▸ WRITTEN PROBLEM: Could you change every "computer-use agent" in the listing below to "desktop assistant" and reproduce the rest of the listing unchanged?

▸ MATERIAL:
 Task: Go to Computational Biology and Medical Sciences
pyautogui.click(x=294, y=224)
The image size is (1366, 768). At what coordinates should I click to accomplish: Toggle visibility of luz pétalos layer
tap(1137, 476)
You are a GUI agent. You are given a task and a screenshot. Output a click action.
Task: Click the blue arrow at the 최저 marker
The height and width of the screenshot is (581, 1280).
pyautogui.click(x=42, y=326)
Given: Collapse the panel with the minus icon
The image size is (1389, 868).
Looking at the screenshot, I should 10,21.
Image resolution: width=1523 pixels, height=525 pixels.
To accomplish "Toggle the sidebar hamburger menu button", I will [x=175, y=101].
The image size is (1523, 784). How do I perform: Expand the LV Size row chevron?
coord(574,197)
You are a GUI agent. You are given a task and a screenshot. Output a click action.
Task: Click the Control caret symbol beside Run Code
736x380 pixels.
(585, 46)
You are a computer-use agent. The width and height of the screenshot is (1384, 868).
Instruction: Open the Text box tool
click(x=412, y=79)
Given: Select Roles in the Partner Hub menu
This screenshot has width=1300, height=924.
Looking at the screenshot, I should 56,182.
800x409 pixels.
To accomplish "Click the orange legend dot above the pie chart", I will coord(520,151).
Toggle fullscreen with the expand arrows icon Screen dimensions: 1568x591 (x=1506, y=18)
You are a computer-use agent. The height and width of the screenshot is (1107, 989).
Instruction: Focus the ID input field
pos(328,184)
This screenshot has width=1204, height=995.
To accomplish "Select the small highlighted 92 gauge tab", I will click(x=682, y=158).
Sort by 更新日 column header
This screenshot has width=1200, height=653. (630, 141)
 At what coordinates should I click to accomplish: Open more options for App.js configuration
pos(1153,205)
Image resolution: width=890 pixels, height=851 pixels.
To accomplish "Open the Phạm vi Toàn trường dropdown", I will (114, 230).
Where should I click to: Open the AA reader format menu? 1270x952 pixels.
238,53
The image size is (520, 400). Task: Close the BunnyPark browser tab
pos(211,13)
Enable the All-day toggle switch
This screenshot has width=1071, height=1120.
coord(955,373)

▸ TASK RESPONSE:
 Task: Go to Computational Biology and Medical Sciences
pyautogui.click(x=294, y=224)
The image size is (1366, 768). At what coordinates should I click to accomplish: Toggle visibility of luz pétalos layer
tap(1137, 476)
You are a GUI agent. You are given a task and a screenshot. Output a click action.
Task: Click the blue arrow at the 최저 marker
The height and width of the screenshot is (581, 1280).
pyautogui.click(x=42, y=326)
Given: Collapse the panel with the minus icon
The image size is (1389, 868).
Looking at the screenshot, I should 10,21.
Image resolution: width=1523 pixels, height=525 pixels.
To accomplish "Toggle the sidebar hamburger menu button", I will [x=175, y=101].
The image size is (1523, 784). How do I perform: Expand the LV Size row chevron?
coord(574,197)
You are a GUI agent. You are given a task and a screenshot. Output a click action.
Task: Click the Control caret symbol beside Run Code
736x380 pixels.
(585, 46)
You are a desktop assistant. The width and height of the screenshot is (1384, 868).
Instruction: Open the Text box tool
click(x=412, y=79)
Given: Select Roles in the Partner Hub menu
This screenshot has width=1300, height=924.
Looking at the screenshot, I should 56,182.
800x409 pixels.
To accomplish "Click the orange legend dot above the pie chart", I will coord(520,151).
Toggle fullscreen with the expand arrows icon Screen dimensions: 1568x591 (x=1506, y=18)
You are a desktop assistant. The height and width of the screenshot is (1107, 989).
Instruction: Focus the ID input field
pos(328,184)
This screenshot has width=1204, height=995.
To accomplish "Select the small highlighted 92 gauge tab", I will click(x=682, y=158).
Sort by 更新日 column header
This screenshot has width=1200, height=653. (630, 141)
 At what coordinates should I click to accomplish: Open more options for App.js configuration
pos(1153,205)
Image resolution: width=890 pixels, height=851 pixels.
To accomplish "Open the Phạm vi Toàn trường dropdown", I will (114, 230).
Where should I click to: Open the AA reader format menu? 1270x952 pixels.
238,53
The image size is (520, 400). Task: Close the BunnyPark browser tab
pos(211,13)
Enable the All-day toggle switch
This screenshot has width=1071, height=1120.
coord(955,373)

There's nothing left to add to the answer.